• _DATA SECTION_
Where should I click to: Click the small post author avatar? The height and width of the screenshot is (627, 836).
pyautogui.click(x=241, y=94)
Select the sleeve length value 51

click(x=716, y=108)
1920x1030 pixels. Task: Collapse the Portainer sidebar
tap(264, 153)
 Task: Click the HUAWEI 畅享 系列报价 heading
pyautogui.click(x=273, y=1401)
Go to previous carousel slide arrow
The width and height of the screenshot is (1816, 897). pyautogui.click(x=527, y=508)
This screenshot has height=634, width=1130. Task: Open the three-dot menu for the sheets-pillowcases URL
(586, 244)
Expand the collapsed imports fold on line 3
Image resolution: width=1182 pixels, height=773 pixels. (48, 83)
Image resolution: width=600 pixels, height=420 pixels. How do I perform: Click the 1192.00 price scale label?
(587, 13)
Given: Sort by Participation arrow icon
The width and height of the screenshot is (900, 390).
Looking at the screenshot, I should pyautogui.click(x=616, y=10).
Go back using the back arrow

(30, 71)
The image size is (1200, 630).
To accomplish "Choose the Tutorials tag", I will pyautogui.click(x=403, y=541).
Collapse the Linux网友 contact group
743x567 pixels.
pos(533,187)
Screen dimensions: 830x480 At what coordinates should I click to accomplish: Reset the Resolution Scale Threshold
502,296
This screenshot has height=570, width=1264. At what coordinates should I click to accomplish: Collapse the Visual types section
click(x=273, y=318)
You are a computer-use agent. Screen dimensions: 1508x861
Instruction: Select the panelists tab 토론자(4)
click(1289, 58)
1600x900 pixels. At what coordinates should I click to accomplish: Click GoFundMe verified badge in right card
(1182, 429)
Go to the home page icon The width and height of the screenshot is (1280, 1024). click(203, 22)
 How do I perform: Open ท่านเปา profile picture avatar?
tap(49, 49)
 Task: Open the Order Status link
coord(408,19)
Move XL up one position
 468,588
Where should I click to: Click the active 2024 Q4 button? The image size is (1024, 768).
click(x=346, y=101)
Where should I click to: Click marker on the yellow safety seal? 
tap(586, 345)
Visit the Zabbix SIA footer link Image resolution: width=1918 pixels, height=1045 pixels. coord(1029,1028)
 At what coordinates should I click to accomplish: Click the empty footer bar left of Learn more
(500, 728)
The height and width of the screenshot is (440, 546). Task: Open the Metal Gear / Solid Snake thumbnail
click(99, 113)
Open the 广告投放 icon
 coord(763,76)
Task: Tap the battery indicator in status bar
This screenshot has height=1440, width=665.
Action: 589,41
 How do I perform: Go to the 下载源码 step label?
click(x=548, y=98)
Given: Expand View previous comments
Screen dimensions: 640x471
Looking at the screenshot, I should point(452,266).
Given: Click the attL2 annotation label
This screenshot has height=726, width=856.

• _ACTION ITEM_
Scan the data above and report each line in which "Given" is present.

• _FINISHED EXERCISE_
Given: Sort by Participation arrow icon
Given: Expand View previous comments
Given: Click the attL2 annotation label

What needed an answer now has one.